Sat, Nov 11, 2006
Prototype Kit LSA Entry Makes First Hop
Van's Aircraft flew its RV-12 prototype for the first
time Thursday, November 9, with Dick "Van"
VanGrunsven at the controls.
The RV-12 is the newest design in Van's line of kit planes
marketed to the experimental crowd. It's intended to meet FAA
requirements for Light Sport Aircraft (LSA).

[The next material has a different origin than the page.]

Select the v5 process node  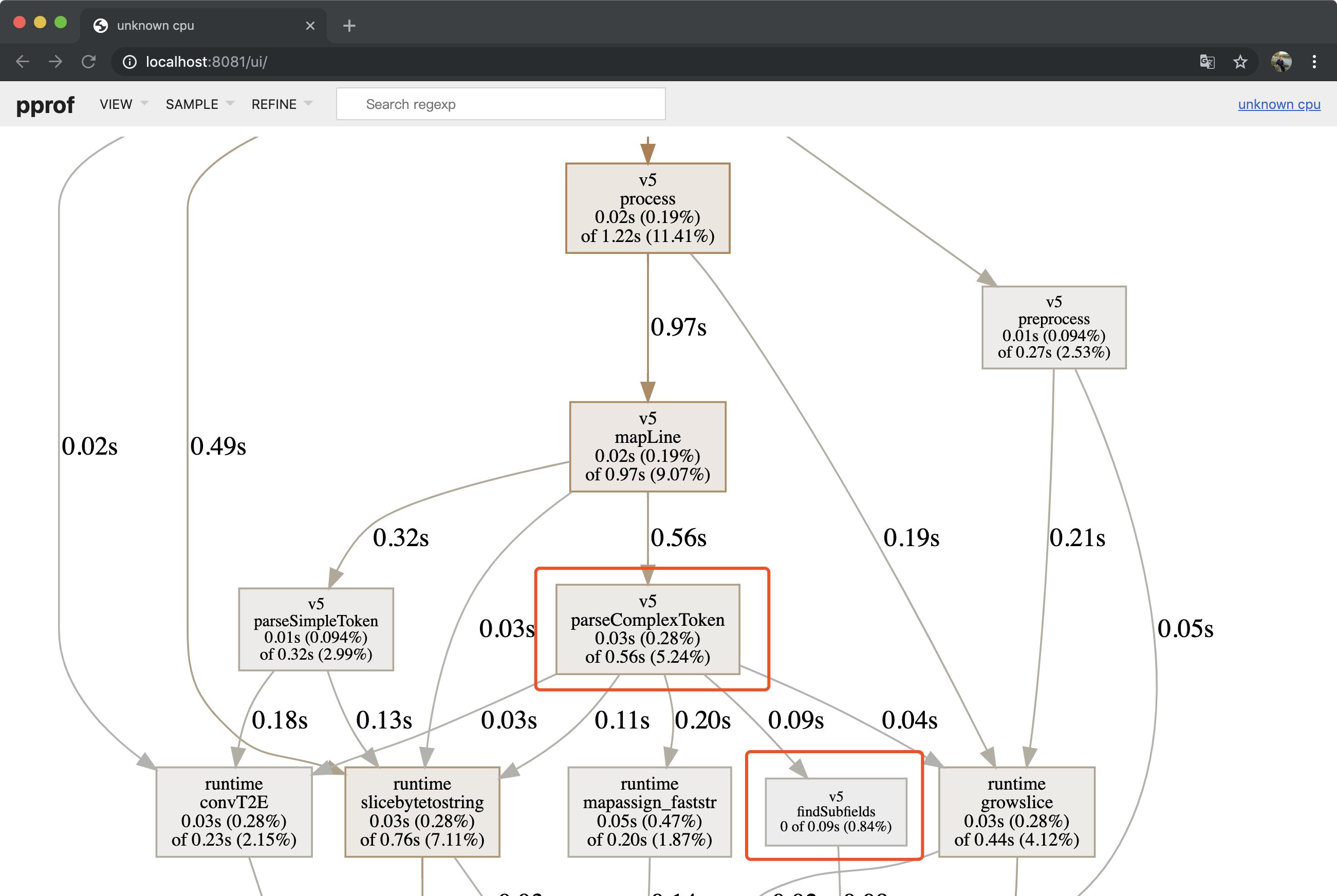[x=647, y=208]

All of the Van's designs have earned a reputation among builders
and pilots alike for their simplicity, ruggedness and efficiency,
and because they're just plane (sp) fun.
The company added some new design features to the RV-12
prototype such as removable wings, full-span flaperons and a
fully-moving stabilator. All or none of these might make it to the
production kit depending on how each performs during flight
Van's advertised performance goals for the RV-12 include:
- Flying qualities equal to or better than the RV-9A
- A 550 lb payload
- 750 lb empty weight
Design goals to help builders include:
- A low parts count, to reduce kit costs and assembly time
- Systems installation at the lowest possible level of structural
- Minimal use of composites
- Maximum use of simple hand tools
Tentative data on the company's website lists the RV-12 as
having a wing span just over 26 feet, total lenth of just
under 20 feet, 20-gallons of fuel capacity, a Rotax 912S 100
hp engine and a ground-adjustable Sensenich propeller.
Van took off and flew the RV-12 over the Aurora, OR
airport Thursday morning sampling its takeoff, landing and
slow flight characteristics. A short blurb on the company website
wouldn't go into details about how the prototype flew, but it did
say Van was grinning when he popped the canopy after landing!